Stated problem 1
From the text about the worker concurrency issue, copy the passage between "This behavior weakens" and "to single-RPC trust.", inclusive.
Stated problem 2
List every measure the text about the worker concurrency issue says the ZKCross team introduced to resolve it.

Selected excerpt
____________________

It was also noticed that the activeWorkers map is only updated after a worker is started and there is no check before spawning a worker to see if one is already running for the same lockId. As a result, the same transaction can be handled by more than one worker at the same time. If the downstream checks do not catch this, the same transaction could be processed twice, and if any worker hangs while calling an RPC, it could lead to high memory or CPU use.

zkcross_release_handler/src/helpers/common/workerManager.ts

export const processPendingTransactions = async (
  transactions: types.IBridgeTxn[]
): Promise<void> => {
  const MAX_CONCURRENT_WORKERS = 5;
  const chunks = [] as types.IBridgeTxn[][];
  for (let i = 0; i < transactions.length; i += MAX_CONCURRENT_WORKERS) {
    chunks.push(transactions.slice(i, i + MAX_CONCURRENT_WORKERS));
  }
  for (const chunk of chunks) {
    await Promise.allSettled(
      chunk.map((transaction) =>
        spawnReleaseWorker(
          transaction,
          config.allChainsInfo[transaction.toNetwork]
        )
      )
    );
  }
};

// Worker reference stored here
activeWorkers.set(transaction.lockId, worker);

^^No check to see if activeWorkers already contains this lockId

POC Script:

const wm = require('../../build/helpers/common/workerManager');

wm.spawnReleaseWorker = async (transaction) => {
  console.log(`Simulated worker spawned for lockId: ${transaction.lockId}`);
};

function tx(same = false) {
  return { lockId: same ? 'SAME' : Math.random().toString(), toNetwork: 'poly', bridgeId: 0 };
}

(async () => {
  console.log('=== Concurrency Test ===');
  const tasks = [];
  for (let i = 0; i < 10; i++) {
    tasks.push(wm.processPendingTransactions([tx()]));
  }
  await Promise.allSettled(tasks);
  console.log('Done — check for multiple "Simulated worker" lines for SAME lockId.');
})();


/**
concurrency reproduction script.
Purpose: Demonstrates how multiple calls to processPendingTransactions()
can spawn workers without a global concurrency limit or duplicate-worker check.
Why it's an issue: When called concurrently (e.g., by multiple listeners or jobs),
each call can start its own set of workers, leading to more total workers than intended.
This can cause CPU/memory spikes and duplicated transaction processing.
**/

Processing for SAME lockId

We recommend introducing a global concurrency limit that is shared across all calls to processPendingTransactions(). The system should check activeWorkers before starting a new worker for the same lockId and reserve the lockId before the worker is created.

A timeout should also be added so that any worker that becomes stuck is cleaned up, which will reduce the chance of resource exhaustion and duplicated work.

SOLVED: The ZKCross team resolved the issue by introducing global concurrency limits, duplicate worker prevention, and memory-aware worker allocation with cleanup.

In verifyEvmLogOnAlt(), if no secondary RPC is configured the function immediately returns true, effectively bypassing log verification.

This behavior weakens the intended defense against RPC inconsistency or shallow reorgs whenever altRpcUrl is absent in production configs. Operators may believe “alt verification is active,” but in practice it silently degrades to single-RPC trust.

____________________

Data
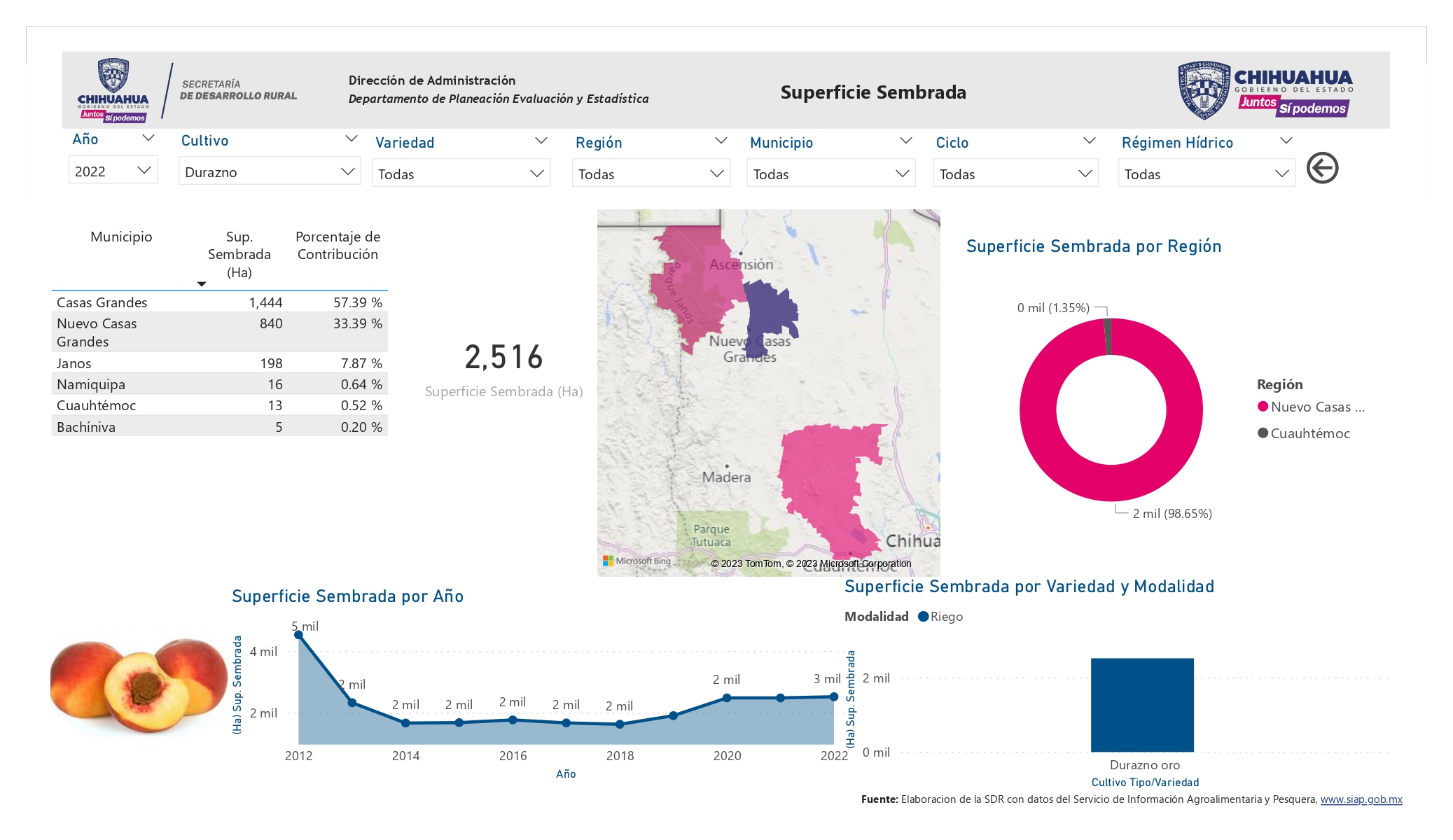Open the www.siap.gob.mx source link
The height and width of the screenshot is (840, 1453).
(x=1361, y=799)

____________________

Complete answer 1
This behavior weakens the intended defense against RPC inconsistency or shallow reorgs whenever altRpcUrl is absent in production configs. Operators may believe “alt verification is active,” but in practice it silently degrades to single-RPC trust.

Complete answer 2
- Global concurrency limits
- Duplicate worker prevention
- Memory-aware worker allocation with cleanup